-- Extracted information follows --

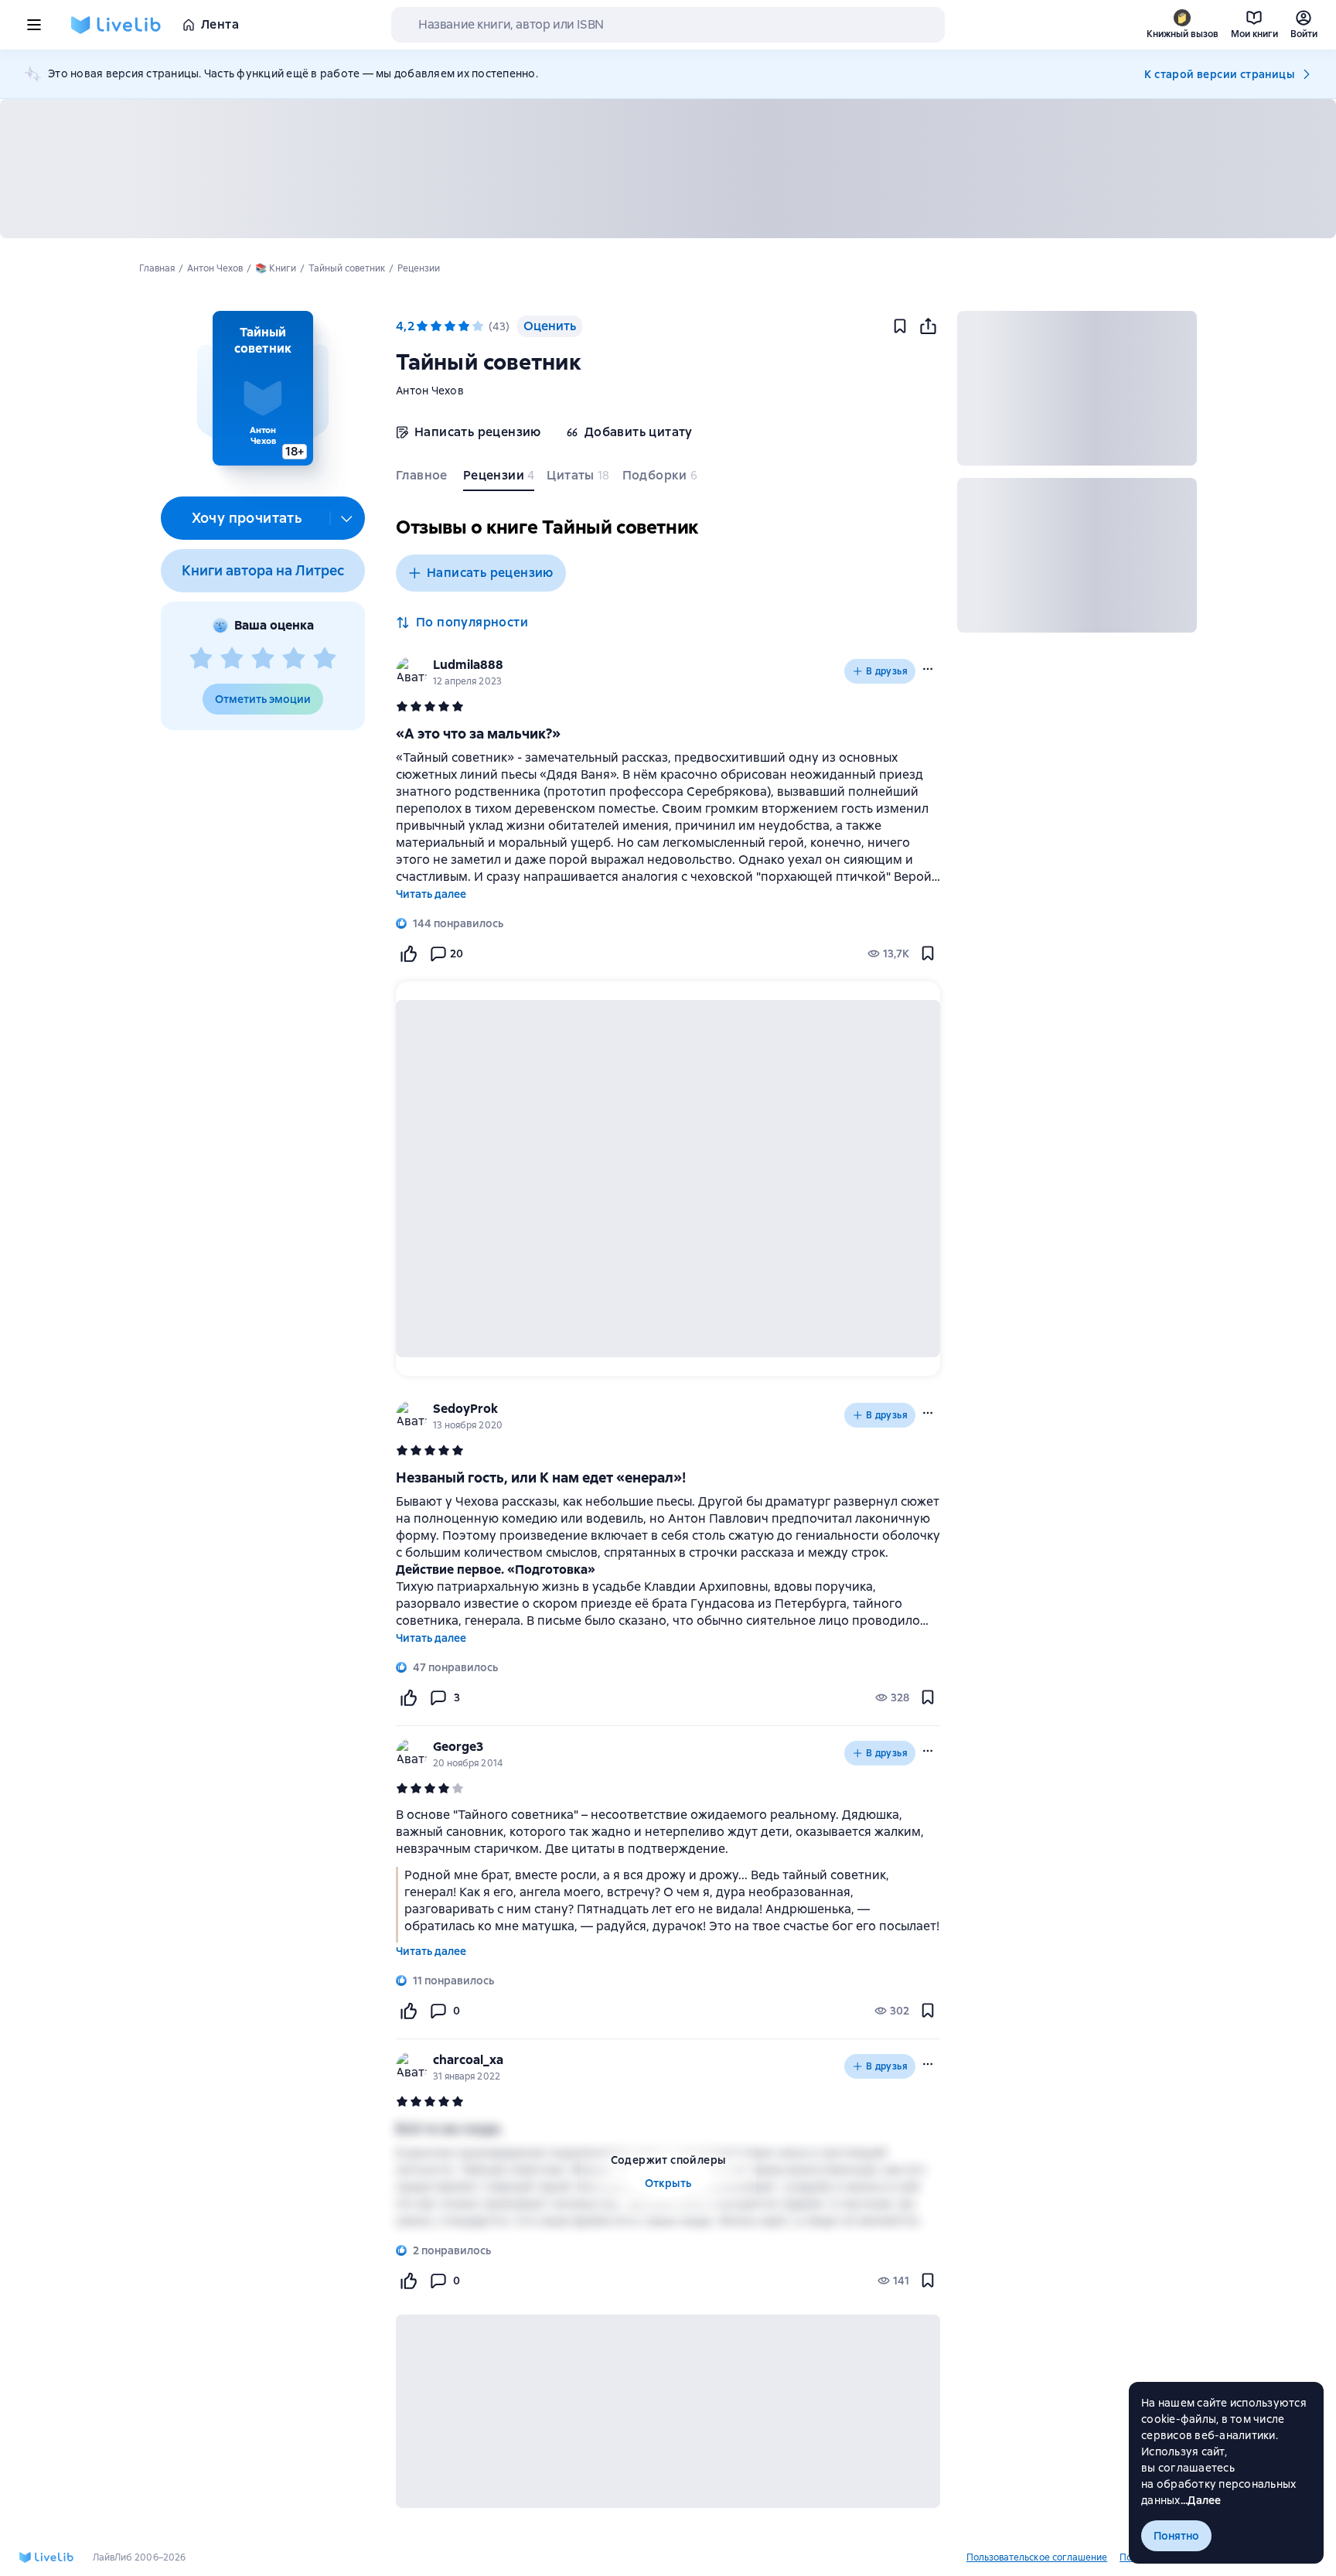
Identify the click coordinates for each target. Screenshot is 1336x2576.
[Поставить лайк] (408, 953)
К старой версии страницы (1219, 74)
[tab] (423, 478)
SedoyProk (465, 1409)
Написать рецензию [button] (490, 573)
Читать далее (431, 894)
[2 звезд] (232, 659)
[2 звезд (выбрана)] (436, 326)
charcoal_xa (468, 2060)
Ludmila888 (468, 665)
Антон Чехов (430, 390)
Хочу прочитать (247, 518)
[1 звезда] (201, 659)
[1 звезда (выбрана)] (422, 326)
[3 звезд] (262, 659)
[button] (262, 388)
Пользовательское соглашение (1036, 2557)
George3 (458, 1746)
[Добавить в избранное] (900, 326)
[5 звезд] (324, 659)
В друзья (887, 671)
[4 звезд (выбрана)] (464, 326)
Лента (220, 24)
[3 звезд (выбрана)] (450, 326)
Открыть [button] (668, 2183)
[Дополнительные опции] (347, 518)
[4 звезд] (293, 659)
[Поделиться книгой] (927, 326)
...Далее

-- Extracted information concluded --

### Assigned task
Where a line of the listing holds "button", show that line.

### Task result
Написать рецензию [button] (490, 573)
[button] (262, 388)
Открыть [button] (668, 2183)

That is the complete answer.